--- START ---

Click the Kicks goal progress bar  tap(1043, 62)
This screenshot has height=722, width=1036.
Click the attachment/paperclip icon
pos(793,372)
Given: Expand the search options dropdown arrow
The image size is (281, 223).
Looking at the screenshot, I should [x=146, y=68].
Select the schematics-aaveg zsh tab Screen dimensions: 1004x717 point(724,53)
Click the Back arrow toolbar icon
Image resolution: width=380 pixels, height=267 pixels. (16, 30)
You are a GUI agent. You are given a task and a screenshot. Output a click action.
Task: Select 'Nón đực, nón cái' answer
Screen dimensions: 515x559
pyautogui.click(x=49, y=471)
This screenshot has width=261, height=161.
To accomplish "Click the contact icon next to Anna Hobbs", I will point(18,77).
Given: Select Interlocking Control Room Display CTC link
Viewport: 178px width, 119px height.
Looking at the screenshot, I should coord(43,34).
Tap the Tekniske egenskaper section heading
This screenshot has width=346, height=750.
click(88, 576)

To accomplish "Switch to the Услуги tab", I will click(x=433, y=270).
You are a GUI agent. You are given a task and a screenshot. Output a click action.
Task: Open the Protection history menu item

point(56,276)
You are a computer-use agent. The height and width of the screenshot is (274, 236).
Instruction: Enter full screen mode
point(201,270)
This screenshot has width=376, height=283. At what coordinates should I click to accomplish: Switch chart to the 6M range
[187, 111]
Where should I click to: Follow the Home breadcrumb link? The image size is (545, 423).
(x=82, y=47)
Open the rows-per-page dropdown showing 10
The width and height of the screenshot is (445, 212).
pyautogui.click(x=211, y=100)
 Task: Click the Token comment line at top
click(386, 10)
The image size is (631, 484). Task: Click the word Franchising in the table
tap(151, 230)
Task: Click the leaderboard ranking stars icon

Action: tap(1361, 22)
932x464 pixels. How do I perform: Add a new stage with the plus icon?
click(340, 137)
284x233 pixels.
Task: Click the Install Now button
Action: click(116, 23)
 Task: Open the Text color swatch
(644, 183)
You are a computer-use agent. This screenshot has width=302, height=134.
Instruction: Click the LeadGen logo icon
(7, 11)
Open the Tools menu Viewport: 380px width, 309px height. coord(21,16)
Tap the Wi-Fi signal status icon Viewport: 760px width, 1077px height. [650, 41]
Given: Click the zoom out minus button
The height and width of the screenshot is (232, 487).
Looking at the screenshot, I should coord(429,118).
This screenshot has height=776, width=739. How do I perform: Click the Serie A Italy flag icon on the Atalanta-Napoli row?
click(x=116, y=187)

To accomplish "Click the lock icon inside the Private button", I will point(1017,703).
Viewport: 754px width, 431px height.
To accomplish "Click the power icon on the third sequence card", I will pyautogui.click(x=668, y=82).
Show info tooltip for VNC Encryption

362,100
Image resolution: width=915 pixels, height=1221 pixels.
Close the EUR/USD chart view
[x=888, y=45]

--- END ---

_Aim of the exercise_
From the listing, copy each line containing the word "computer".

_Task output_
You are a computer-use agent. The height and width of the screenshot is (274, 236).
You are a computer-use agent. This screenshot has width=302, height=134.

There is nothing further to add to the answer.